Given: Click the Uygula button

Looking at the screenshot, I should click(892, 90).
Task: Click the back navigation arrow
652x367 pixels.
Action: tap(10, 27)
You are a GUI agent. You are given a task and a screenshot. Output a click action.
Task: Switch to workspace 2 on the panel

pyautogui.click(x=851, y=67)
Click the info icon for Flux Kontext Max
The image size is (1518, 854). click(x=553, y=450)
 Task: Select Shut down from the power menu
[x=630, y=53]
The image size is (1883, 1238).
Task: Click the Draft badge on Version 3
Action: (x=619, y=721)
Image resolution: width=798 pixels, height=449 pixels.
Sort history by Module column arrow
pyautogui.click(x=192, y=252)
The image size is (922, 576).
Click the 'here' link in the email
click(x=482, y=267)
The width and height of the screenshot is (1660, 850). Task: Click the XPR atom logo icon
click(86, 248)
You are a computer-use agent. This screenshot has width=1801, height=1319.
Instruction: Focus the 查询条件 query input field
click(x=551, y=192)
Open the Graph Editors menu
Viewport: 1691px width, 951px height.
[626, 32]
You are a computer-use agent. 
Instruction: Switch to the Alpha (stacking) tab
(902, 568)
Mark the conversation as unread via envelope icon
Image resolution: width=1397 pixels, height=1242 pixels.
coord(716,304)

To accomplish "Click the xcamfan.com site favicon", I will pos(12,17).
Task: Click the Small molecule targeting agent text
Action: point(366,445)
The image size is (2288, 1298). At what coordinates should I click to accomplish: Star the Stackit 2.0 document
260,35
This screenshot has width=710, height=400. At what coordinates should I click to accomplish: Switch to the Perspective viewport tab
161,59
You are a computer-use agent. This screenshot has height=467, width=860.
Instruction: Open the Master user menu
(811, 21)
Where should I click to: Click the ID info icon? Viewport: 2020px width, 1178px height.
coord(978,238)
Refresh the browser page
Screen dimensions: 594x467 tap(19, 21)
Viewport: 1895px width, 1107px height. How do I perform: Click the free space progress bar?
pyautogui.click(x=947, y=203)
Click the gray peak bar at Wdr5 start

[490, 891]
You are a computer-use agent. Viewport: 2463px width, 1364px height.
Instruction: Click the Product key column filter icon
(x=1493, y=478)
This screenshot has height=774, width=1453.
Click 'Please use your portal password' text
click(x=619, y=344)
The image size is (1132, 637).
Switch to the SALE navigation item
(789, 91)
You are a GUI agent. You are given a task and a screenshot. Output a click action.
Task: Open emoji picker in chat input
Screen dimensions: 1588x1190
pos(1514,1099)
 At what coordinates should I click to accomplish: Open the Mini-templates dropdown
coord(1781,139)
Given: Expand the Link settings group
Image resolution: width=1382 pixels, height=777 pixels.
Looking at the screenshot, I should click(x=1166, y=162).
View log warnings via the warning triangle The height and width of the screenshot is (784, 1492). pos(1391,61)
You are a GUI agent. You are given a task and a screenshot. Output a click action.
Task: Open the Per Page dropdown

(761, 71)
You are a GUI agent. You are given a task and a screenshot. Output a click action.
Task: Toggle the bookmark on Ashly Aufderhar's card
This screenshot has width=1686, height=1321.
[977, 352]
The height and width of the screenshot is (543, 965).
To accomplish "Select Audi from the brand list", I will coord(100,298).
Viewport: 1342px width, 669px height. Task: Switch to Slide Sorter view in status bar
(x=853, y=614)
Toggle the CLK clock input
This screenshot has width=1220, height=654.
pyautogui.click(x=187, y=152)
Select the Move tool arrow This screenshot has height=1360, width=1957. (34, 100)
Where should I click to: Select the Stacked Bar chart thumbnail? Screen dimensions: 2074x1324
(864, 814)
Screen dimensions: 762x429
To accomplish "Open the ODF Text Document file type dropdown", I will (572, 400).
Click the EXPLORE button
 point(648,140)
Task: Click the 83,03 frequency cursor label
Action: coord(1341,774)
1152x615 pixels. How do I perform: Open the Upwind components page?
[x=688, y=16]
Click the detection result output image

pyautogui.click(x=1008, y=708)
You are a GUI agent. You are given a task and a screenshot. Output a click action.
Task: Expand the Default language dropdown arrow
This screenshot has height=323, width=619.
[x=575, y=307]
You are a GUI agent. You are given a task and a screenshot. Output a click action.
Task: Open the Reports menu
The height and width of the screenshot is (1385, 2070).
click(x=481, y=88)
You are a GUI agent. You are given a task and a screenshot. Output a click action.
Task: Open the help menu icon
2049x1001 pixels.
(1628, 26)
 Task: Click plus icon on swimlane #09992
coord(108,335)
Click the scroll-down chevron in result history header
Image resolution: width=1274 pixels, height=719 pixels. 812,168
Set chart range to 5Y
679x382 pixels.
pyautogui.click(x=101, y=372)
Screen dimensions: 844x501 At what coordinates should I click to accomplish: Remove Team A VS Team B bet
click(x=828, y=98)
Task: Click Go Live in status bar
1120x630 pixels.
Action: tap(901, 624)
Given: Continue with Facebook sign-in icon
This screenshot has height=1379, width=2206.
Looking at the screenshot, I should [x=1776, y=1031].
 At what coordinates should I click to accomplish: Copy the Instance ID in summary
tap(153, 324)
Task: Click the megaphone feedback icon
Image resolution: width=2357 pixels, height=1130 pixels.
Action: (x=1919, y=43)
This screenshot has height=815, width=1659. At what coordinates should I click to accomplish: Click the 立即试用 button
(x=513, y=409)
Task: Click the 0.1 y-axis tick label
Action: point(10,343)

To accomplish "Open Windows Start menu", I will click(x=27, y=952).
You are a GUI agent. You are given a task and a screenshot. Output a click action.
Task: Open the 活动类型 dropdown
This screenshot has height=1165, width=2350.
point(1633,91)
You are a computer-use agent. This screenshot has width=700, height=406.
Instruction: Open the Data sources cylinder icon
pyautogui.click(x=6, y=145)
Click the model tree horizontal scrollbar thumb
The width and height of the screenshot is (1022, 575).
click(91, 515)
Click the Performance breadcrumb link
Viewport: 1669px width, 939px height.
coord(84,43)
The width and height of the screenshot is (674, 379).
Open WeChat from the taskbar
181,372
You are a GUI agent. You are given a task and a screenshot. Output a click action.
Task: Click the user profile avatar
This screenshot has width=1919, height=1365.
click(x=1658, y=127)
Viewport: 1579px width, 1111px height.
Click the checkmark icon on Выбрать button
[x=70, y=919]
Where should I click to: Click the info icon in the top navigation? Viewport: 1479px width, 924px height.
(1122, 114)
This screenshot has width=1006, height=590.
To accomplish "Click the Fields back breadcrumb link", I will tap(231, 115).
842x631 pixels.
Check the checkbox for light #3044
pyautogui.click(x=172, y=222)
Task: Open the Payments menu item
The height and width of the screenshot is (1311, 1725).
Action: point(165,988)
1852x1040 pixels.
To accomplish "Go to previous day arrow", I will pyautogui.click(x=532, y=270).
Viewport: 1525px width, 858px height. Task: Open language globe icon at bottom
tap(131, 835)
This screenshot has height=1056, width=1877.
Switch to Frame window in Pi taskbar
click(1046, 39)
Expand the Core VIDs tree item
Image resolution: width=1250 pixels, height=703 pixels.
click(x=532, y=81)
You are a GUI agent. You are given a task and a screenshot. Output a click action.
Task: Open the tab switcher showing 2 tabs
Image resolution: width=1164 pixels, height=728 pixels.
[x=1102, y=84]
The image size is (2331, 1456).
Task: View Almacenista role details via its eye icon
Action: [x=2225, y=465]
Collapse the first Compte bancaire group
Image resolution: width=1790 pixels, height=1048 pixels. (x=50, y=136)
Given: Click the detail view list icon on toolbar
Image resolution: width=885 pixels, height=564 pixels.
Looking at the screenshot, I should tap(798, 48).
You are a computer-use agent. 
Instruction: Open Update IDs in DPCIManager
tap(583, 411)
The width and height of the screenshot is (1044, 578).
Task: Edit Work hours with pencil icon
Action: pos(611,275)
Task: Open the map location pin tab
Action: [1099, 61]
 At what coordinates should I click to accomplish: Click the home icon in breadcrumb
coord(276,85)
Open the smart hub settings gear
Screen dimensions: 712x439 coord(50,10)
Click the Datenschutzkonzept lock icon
▬▬▬
Action item> Search the entries for the word "list" and gather every line where it appears.

Task response>
To accomplish "Select Audi from the brand list", I will coord(100,298).
Given: Click the detail view list icon on toolbar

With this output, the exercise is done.